Chinese firms might also soon be hit with sanctions from the Office of Foreign Assets Control (OFAC), which, unlike the Department of Commerce’s entities list, restricts the ability to use dollars. The imposition of OFAC sanctions on a Chinese bank would lead to a freeze in dollar transactions with other banks, and probably to its collapse. These have so far been used sparingly, but the nominations of Messrs Rubio and Waltz suggest that such measures could become more common, says a former American trade official.
China’s ability to dodge attacks is limited. Officials have pushed tens of billions of dollars into the semiconductor industry in an attempt to make China self-sufficient. Although this has shown progress, especially in chipmaking machines, the country still does not make the most powerful chips and sources less than 15% of its chips domestically. China is also reliant on the dollar-based financial system. Transactions in yuan have risen in the past two years, but most still use SWIFT, a messaging network susceptible to American influence.
Mr Xi will probably retaliate if such drastic actions are taken or his red lines are crossed. On December 1st, for instance, China put into effect new dual-use export-control rules, creating a list of items with military uses that face export restrictions. In time, China could use these to bar exports of minerals needed for high-tech gear, such as gallium and germanium, where it dominates production. To ratchet up pressure, Chinese regulators may identify other items they can stop exporting without rocking domestic industries. Some antibody precursors, which pharmaceutical firms use, come exclusively from China and could make good candidates.
Chinese regulators have been keen to highlight the damage they could do.
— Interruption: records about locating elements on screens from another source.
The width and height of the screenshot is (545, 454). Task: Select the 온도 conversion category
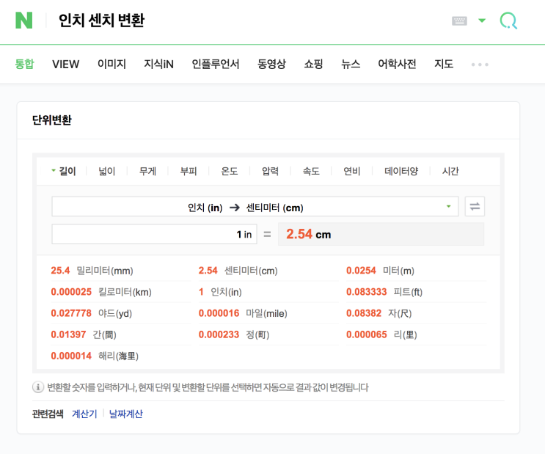[x=230, y=171]
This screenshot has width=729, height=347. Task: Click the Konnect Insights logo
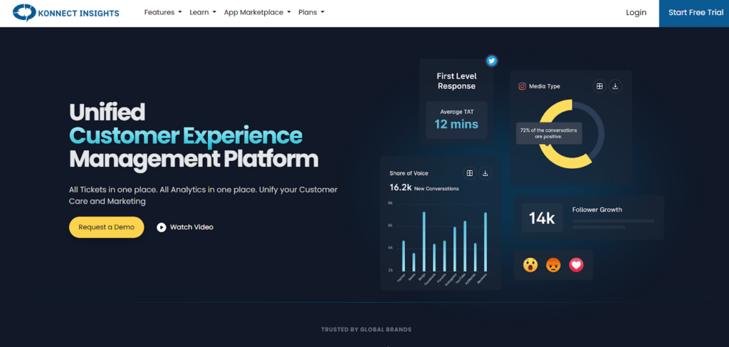(67, 13)
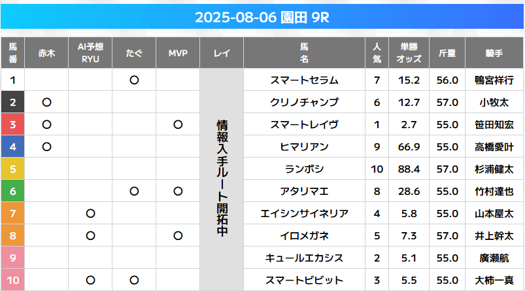This screenshot has width=525, height=291.
Task: Click the yellow horse number 5 box
Action: [x=12, y=169]
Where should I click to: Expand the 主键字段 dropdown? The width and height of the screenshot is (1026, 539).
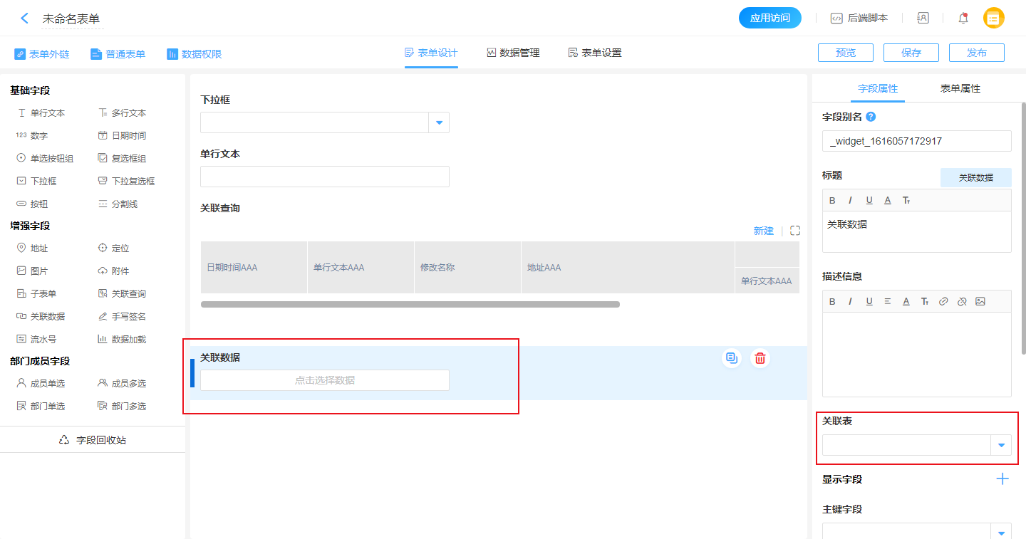tap(1001, 532)
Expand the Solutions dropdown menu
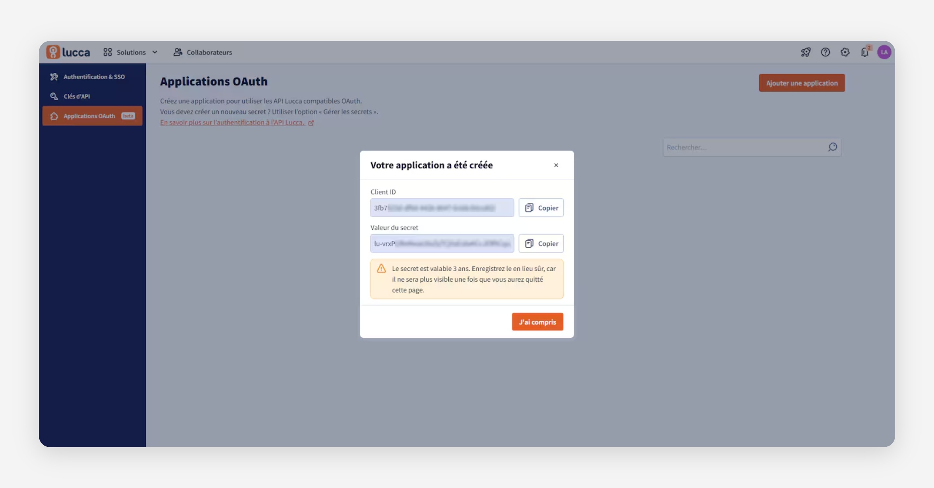This screenshot has height=488, width=934. pos(130,52)

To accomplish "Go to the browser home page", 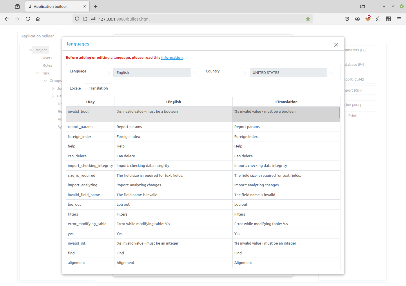I will coord(38,19).
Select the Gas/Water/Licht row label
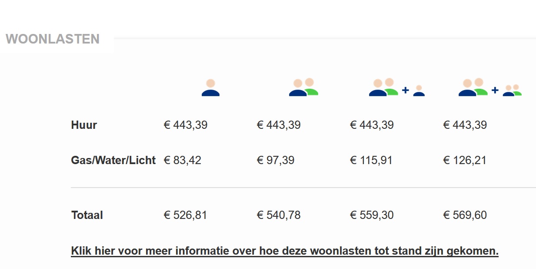The width and height of the screenshot is (536, 269). (113, 160)
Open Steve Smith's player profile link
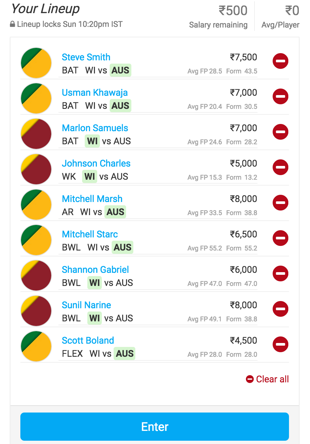Screen dimensions: 310x444 86,57
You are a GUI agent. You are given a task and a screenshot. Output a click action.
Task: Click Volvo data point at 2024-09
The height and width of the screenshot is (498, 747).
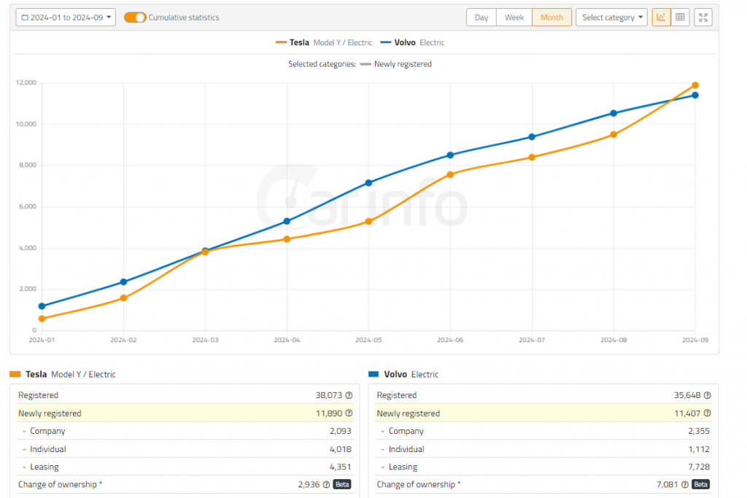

Last month China employed a new tool, the Anti-Foreign Sanctions law, to cut off Skydio, America’s largest dronemaker, from Chinese batteries, since it sells to Taiwan. The law could be used to deny dozens of American companies Chinese-made components on which they rely. American firms in China could also be hit. In October an industry body called for a probe into Intel, an American tech company, owing to alleged security vulnerabilities in its chips.
China’s commerce ministry recently used its “unreliable entities” list to probe PVH, the American owner of brands such as Tommy Hilfiger, because it has complied with America’s Uyghur Forced Labour Prevention Act, which requires firms to stop using cotton from Xinjiang. The original bill was sponsored by Mr Rubio. With him as secretary of state, it is easy to see the potential for numerous more clashes and possibly even a total disregard for China’s red lines. Mr Xi is prepared to talk trade with Mr Trump. Anything beyond that risks very quickly spiralling out of control.